- [YOUR TASK]
Output the records in full, exactly as given.

[[ RECORD SET open ]]

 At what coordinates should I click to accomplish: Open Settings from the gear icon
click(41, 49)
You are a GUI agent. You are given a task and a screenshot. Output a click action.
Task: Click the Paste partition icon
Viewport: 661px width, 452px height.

[[ RECORD SET closed ]]

- [COMPLETED EXERCISE]
 At what coordinates should I click to accomplish: Open Settings from the gear icon
click(41, 49)
You are a GUI agent. You are given a task and a screenshot. Output a click action.
Task: Click the Paste partition icon
Viewport: 661px width, 452px height.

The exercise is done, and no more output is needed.